* Document excerpt *
>>>
Andrew Ornoch (born 21 August 1985 in Warsaw) is a Polish-born Canadian former professional footballer who played in the Canadian Professional Soccer League, Nemzeti Bajnokság I, Danish Superliga, Eredivisie, Eerste Divisie, Canadian Soccer League.

Club career

Early years

He attended St. John Fisher Catholic elementary school and Pope John Paul II Catholic Secondary School in Scarborough, Ontario. As a midfielder he began playing football for the renowned North Scarborough Soccer Club, known for producing international players such as Julián de Guzmán formerly of Deportivo de La Coruña, Jonathan de Guzmán of Feyenoord, Atiba Hutchinson of F.C. Copenhagen and Dave Simpson of Sparta Prague. From there he went on to Erin Mills Soccer Club, one of Canada's leading clubs that also produced players such as Dave Simpson. After which he earned an Athletic Scholarship to the University of Detroit Mercy where he was named Horizon League player of the year and offensive player of the year in 2005 on the way to leading the team to its first ever Horizon League Championship. He is the 4th All-Time top scorer in the History of University of Detroit Mercy. Ornoch began his professional career with a brief stint with the Mississauga Olympians in the Canadian Professional Soccer League in 2002. He made his debut for the club on 4 October 2002 against the Vaughan Sun Devils coming on as a substitute for Darren Tilley.

Lombard-Pápa
In the spring of 2006 Andrew Ornoch departed from school a year early in order to play professional soccer in the Borsodi liga, the top division in Hungary. Soon after Andrew joined Lombard-Pápa TFC, where compatriot Dave Simpson also played, the team was relegated due to financial issues. He stayed with Pápa a full season at the Hungarian 2nd level but left them halfway his 2nd season.

Esbjerg
In 2008 Andrew went on to sign a 4-year contract with Esbjerg fB in the Danish Superliga where he joined fellow Canadians Atiba Hutchinson of Copenhagen and Issey Nakajima-Farran of Nordsjælland.

Heracles Almelo
On 30 August 2009 he joined Dutch club Heracles Almelo, a former club of another fellow countryman, Rob Friend. On 26 August 2010, Ornoch joined Dutch Jupiler League club BV Veendam and scored his first goal in his second appearance versus Emmen on 3 September 2010. It was heavily rumoured that Ornoch was set to sign for Toronto FC of Major League Soccer prior to the 2011 season. However, in late January it was released that the deal fell through due to Aron Winter, the coaches lack of interest. Several sources say that Ornoch was upset by the decision, claiming that TFC advised him to buy himself out of his contract in Europe before pulling an implied offer off the table.

Return To Europe, SC Telstar
After a brief stint in the Canadian Soccer League with Mississauga Eagles FC Ornoch returned to the Netherlands to play in the Eerste Divisie with Telstar. He made his debut for the team on 5 August 2011 against FC Dordrecht scoring one goal, the game ended in a 3–0 victory for Telstar.
<<<
Return the passage of the Andrew Ornoch biography starting with "Return To Europe, SC" and going on through "victory for Telstar.". The listing comes from a different source than the text.

* Information supplied *
>>>
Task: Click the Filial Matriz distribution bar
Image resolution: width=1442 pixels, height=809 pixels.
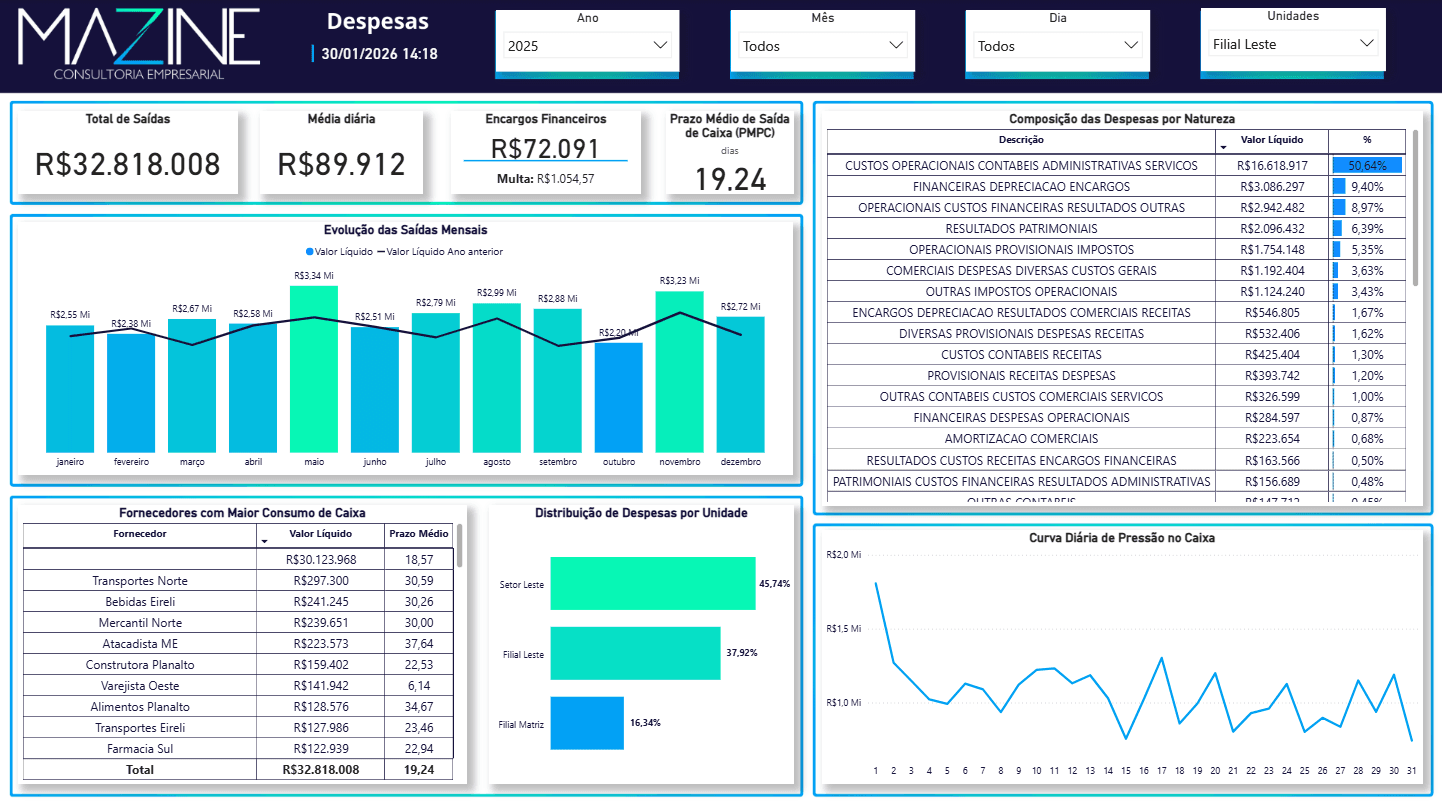Action: pos(586,723)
<<<
* Exercise solution *
Return To Europe, SC Telstar
After a brief stint in the Canadian Soccer League with Mississauga Eagles FC Ornoch returned to the Netherlands to play in the Eerste Divisie with Telstar. He made his debut for the team on 5 August 2011 against FC Dordrecht scoring one goal, the game ended in a 3–0 victory for Telstar.